2. Avoid boilerplate: Under the current proxy disclosure rules, you have to sign off on a compensation committee report. Review every statement in the report every year for accuracy. Make sure the report accurately reflects the company's practices and policies. Ask for verification if you are unsure.
3. Ask questions: Your job as a director is to put your nose in, but keep your fingers out. In other words, let the CEO run the show on a day-to-day business, but make certain that you ask appropriate questions. The business judgement rule provides some protection and you are generally allowed to rely on management reports, but be alert to red flags. Ask a lot of questions and follow up if the answers are murky or if you have had prior experiences that lead you to question management's representations.
4. Review consultant reports: Most companies engage compensation consultants to review the company's compensation practices.

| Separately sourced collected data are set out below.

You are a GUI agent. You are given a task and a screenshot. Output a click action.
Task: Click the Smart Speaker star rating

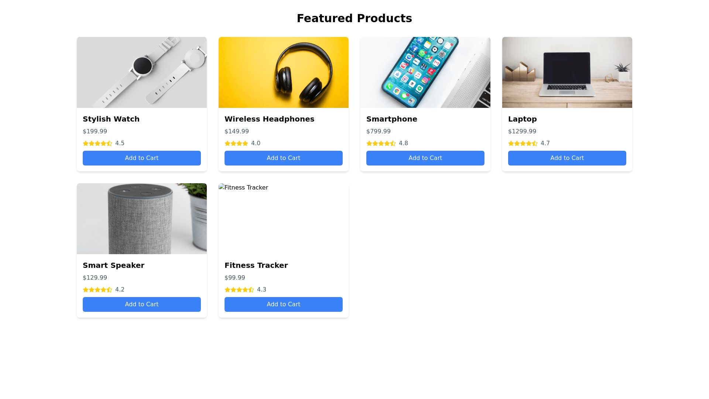click(97, 290)
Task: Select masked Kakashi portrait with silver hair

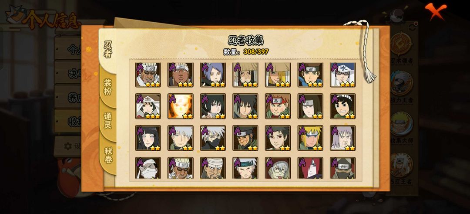Action: [x=213, y=138]
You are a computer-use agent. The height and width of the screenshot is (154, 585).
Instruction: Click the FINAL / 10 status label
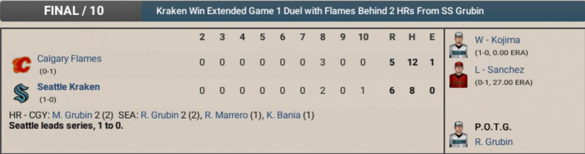point(74,11)
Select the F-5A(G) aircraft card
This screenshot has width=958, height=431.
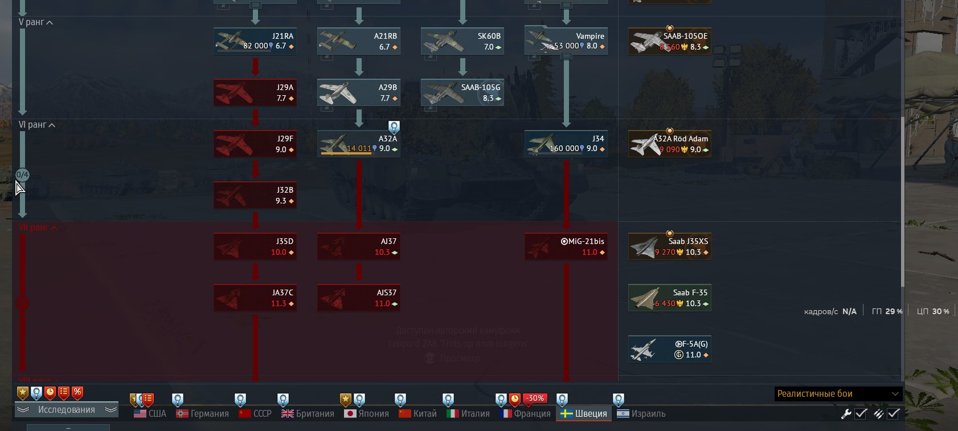click(669, 349)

Make certain that you review their reports carefully. Ask questions about the reports. If appropriate, ask that the consultants attend a meeting to answer your questions.
5. Keep perspective: In a bull market, it's easy to lose perspective. Remember the phrase, "the high tide floats all boats." The fact that a company appears to be doing well and its stock price is up doesn't necessarily mean that management is performing at a level that merits big raises. After all, if all of the other players in the industry have done even better, then your company is actually lagging behind.
6. Keep up to date: The SEC has issued extensive proposed executive compensation reforms. Stay abreast of the proposed changes; ask for regular updates on the changes from company management or the legal eagles at your own company.
7. Prepare for every meeting: Read the materials carefully ahead of time. There's nothing more troubling than for an outside director to ask a question that is clearly covered by the materials. You cannot adequately provide strategic guidance to the company if you aren't familiar with the materials provided.